Lots of Trouble with MindAlign These Days

chat.jpg

We use MindAlign in the Shop to have a secure chat environment, such as it is. Over the last few days, it's been problematic to say the least. Today, in fact, they have narrowed down the problem to a global corporate loss of DNS due to MindAlign.

I am not going to bad mouth MindAlign, it's a package that the corporation has picked, and we're going to use it. Period. But today when I came into work I noticed (again) that almost all my production applications (servers and services) had one core/CPU hammering away doing seemingly nothing - but very very fast.

I found that once again we were having MindAlign problems and I decided that this morning I'd dig into the problem and find out why they were all spinning like mad. The first step on that path was to get a few stack dumps, and it's a lot easier to do that in Java than it is in C++, so I did a few thread dumps on an afflicted Java app and after three of them, it because pretty clear where the problem was - in the BKIRCProtocol object. That's the thing that talks to the IRC server, which is the core of MindAlign.

It appeared that the IRC protocol was trying to throw an EOFException because the socket was not returning any data, and was, in fact returning an error code indicating that it wasn't all there anymore. The problem was, that at the higher level, where the EOFException was being caught, I was assuming that the socket was closed - which is why I'd get the EOF condition in the first place. By making that assumption, a socket with an indeterminate state talking to the MindAlign server was "there", but not "there enough".

I put in an explicit disconnect() on the socket connection and that should take care of things. Simple one-line fix (with an accompanying 10 line comment to say why it's being done. Then I was on to the C++ version.

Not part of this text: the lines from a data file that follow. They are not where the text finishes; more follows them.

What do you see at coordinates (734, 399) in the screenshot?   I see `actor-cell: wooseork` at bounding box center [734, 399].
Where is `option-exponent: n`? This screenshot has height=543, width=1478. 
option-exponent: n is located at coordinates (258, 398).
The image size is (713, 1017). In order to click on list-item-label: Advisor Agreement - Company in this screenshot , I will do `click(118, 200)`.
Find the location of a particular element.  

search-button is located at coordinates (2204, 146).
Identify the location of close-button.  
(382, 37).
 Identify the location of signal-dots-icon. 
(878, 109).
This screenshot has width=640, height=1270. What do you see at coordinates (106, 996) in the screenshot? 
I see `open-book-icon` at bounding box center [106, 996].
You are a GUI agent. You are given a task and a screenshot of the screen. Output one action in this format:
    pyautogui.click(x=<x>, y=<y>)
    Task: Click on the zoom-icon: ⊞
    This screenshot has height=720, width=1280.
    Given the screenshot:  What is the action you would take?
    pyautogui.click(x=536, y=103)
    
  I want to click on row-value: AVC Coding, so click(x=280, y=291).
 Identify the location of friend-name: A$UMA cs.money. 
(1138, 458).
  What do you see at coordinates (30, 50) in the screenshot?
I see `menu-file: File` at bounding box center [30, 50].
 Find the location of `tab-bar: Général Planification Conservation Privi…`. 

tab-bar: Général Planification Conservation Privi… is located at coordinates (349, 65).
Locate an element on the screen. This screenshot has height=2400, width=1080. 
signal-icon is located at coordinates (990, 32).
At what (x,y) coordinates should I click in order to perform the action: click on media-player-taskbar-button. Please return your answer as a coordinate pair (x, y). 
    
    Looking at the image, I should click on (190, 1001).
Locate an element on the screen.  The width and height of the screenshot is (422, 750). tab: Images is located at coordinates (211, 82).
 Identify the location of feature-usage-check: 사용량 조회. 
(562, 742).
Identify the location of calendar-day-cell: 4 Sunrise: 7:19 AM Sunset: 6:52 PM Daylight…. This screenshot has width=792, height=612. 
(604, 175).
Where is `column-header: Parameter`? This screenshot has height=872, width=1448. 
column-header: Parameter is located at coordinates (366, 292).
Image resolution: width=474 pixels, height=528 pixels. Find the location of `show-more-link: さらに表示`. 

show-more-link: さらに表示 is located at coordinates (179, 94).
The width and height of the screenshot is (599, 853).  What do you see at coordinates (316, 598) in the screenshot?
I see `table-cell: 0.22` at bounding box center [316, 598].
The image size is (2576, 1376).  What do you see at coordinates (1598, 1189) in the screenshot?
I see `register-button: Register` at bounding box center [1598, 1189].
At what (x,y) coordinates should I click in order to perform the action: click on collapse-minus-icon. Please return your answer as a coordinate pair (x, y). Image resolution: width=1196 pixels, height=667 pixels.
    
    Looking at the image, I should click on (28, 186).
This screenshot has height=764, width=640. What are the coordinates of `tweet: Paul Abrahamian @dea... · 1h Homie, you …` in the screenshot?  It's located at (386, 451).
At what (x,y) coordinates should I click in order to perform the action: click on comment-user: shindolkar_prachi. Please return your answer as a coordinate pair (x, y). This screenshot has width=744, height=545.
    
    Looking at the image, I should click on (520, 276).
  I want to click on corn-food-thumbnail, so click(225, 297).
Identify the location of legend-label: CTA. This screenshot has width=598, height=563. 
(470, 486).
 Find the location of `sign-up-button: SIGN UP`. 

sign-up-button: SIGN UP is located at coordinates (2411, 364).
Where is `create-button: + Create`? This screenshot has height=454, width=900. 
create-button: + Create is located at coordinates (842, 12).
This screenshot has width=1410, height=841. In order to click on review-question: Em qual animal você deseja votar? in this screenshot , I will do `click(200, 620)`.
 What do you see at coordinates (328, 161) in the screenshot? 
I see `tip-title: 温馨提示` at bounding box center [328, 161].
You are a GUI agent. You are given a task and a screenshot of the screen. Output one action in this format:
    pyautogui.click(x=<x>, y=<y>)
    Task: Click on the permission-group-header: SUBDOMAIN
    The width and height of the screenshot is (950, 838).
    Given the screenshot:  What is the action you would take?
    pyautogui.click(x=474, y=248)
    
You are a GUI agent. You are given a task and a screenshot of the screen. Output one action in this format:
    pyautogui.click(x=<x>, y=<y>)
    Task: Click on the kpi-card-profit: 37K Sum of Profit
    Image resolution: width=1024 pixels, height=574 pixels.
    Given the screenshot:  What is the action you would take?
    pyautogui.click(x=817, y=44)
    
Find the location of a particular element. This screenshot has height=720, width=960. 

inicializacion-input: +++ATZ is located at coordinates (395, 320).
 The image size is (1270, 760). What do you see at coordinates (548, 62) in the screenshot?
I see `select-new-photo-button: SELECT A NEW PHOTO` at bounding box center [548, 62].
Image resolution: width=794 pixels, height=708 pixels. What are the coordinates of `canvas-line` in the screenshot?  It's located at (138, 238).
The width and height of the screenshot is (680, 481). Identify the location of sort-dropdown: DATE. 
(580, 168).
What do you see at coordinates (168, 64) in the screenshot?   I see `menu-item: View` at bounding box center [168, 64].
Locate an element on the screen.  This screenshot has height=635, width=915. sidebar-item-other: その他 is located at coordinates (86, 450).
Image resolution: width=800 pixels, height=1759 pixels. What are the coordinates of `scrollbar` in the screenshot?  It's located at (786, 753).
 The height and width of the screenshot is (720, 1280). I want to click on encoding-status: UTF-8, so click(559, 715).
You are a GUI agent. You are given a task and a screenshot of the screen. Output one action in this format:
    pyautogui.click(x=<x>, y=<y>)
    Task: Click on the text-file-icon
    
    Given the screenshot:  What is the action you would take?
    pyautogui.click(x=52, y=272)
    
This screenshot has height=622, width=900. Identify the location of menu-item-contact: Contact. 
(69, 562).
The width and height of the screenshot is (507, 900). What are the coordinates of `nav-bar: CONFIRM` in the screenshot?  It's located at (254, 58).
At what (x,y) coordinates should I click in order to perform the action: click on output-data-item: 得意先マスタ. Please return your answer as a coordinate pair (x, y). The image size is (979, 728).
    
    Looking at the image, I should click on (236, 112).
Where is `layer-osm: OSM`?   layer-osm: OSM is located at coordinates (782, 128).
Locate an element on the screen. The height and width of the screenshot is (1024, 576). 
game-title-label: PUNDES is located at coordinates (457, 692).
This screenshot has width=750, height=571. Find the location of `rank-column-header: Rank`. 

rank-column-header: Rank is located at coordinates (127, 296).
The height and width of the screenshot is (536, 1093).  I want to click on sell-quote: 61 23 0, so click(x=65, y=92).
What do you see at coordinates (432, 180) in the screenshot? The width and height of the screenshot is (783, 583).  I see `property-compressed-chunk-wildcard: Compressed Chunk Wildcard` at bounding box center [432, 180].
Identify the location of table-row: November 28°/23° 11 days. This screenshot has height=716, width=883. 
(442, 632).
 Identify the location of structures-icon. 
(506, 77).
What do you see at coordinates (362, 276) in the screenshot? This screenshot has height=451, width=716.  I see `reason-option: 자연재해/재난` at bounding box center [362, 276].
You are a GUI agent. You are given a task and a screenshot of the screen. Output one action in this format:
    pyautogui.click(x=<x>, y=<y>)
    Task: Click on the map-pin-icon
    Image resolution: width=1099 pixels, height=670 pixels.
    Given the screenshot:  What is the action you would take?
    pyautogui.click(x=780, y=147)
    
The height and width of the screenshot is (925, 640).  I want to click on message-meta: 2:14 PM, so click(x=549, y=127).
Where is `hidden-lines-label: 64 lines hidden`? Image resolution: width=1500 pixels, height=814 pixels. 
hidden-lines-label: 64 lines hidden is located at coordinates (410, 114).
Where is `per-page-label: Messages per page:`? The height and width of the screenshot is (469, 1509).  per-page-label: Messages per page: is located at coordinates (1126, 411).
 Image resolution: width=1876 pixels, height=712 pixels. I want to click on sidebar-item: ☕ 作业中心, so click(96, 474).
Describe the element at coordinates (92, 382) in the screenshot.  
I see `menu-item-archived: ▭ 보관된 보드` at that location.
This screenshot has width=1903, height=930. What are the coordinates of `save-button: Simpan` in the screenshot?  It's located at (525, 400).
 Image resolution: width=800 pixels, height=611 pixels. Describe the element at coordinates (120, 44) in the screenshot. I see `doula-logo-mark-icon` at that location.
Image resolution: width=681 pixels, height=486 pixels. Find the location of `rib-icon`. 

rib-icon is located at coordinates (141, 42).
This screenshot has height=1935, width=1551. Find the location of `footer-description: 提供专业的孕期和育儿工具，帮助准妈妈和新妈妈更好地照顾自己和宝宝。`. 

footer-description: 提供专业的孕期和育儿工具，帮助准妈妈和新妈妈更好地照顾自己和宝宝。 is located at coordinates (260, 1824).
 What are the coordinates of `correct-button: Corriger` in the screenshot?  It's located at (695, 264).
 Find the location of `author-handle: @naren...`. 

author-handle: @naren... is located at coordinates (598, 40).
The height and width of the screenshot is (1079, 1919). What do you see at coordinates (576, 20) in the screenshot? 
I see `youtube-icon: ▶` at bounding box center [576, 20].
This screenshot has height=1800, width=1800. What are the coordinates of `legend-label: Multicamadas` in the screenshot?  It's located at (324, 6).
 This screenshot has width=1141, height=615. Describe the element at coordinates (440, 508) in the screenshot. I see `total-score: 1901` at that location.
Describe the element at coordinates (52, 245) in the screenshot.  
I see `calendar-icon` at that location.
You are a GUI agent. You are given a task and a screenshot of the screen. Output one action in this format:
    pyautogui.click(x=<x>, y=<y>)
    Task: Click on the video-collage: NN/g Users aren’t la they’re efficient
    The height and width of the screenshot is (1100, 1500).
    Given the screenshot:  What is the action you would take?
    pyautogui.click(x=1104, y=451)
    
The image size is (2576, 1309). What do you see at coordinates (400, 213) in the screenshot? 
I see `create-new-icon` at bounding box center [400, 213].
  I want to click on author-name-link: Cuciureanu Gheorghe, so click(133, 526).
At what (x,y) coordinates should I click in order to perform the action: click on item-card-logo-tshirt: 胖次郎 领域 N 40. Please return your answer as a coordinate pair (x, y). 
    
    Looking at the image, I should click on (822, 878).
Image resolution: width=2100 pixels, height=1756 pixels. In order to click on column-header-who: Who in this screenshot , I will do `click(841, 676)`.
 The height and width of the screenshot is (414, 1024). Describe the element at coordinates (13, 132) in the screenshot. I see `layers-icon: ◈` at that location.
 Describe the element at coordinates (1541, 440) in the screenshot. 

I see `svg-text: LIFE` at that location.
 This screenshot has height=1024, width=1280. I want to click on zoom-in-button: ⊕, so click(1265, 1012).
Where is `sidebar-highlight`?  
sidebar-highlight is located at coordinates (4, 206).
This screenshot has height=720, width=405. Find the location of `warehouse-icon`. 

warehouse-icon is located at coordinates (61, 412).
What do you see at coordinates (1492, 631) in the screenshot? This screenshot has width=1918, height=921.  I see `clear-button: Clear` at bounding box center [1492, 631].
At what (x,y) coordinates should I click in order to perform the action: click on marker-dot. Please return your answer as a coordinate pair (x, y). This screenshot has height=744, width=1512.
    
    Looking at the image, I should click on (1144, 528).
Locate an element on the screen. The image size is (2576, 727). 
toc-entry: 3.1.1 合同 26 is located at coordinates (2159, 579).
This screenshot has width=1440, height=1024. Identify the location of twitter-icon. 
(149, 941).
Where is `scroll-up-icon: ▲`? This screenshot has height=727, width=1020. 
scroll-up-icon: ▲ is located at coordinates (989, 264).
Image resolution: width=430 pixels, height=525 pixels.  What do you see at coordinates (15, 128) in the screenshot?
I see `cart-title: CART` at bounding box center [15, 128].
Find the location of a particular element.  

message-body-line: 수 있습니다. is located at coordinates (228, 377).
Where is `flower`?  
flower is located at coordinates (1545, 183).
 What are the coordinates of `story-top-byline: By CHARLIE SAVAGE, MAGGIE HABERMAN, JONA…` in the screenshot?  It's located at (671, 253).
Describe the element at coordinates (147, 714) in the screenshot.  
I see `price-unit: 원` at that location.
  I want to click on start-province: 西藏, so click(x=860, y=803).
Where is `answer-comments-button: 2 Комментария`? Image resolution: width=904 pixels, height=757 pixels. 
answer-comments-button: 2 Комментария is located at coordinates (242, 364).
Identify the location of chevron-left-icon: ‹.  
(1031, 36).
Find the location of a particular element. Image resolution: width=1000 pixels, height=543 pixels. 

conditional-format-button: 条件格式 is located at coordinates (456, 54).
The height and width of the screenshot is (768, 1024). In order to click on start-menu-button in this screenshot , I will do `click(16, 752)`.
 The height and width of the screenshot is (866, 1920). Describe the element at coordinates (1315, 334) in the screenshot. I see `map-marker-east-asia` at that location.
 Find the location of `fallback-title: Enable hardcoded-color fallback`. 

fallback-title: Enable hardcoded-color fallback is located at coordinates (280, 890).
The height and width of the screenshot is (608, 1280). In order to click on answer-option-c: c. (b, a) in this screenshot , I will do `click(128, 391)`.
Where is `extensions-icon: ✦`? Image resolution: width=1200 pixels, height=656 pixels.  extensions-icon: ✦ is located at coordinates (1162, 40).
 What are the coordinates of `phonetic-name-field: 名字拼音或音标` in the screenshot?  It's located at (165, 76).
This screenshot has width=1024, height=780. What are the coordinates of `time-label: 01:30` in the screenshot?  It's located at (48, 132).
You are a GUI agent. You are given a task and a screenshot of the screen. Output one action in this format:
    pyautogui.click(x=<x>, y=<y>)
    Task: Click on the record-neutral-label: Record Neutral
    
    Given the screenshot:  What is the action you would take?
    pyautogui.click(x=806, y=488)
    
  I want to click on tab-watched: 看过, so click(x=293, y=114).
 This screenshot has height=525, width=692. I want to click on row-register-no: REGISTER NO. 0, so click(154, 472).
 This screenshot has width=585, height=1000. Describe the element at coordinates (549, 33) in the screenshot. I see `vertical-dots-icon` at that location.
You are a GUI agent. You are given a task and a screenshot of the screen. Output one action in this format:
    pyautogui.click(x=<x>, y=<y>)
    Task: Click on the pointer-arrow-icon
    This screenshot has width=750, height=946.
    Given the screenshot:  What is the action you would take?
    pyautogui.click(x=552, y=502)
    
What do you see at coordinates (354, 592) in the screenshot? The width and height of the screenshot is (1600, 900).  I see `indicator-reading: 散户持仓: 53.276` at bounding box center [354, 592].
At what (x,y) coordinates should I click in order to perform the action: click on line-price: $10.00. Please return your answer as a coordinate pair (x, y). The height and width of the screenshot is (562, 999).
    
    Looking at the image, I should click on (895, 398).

Thankfully, the code is very similar, but the socket communications isn't. But I dug into the code about the same spot - a socket that's almost dead, but returning that it's still connected even though it's not returning any data. What I found was code that looked like this:

  // now read up to the "\n" NEWLINE that the IRC server sends
  if (!error) {
    retval = mCommPort.readUpToNEWLINE();
  }

where readUpToNEWLINE() should return only when a line is received from the IRC server terminated in a NEWLINE (\n) character. The problem was, it was returning an empty string and that was all I needed to know. If it returns nothing, then the only acceptable reason is that there was a timeout. So, check for that, and all other conditions cause us to disconnect from the server and on the next pass, a new connection will be created.

Something like this:

  // now read up to the "\n" NEWLINE that the IRC server sends
  if (!error) {
    retval = mCommPort.readUpToNEWLINE();
    /*
     * It's possible that the data is empty - but the only way for
     * that to be acceptable is for a timeout to have occured. So,
     * if the data is empty and a timeout *didn't* occur, then we
     * need to disconnect this guy and the next pass through, we'll
     * be able to connect again and set things up properly - we
     * hope.
     */
    if (retval.empty() && (errno != ERR_READ_TIMEOUT)) {
      disconnect();
    }
  }

At this point, I think I have the MindAlign issues under control. There's still the issues with the corporate servers, etc., but I can't do anything about them, and we'll just have to wait for them to get fixed up properly by the support teams. It's just nice to have these fixes into BKit and CKit so that I won't get bitten by this problem in the future.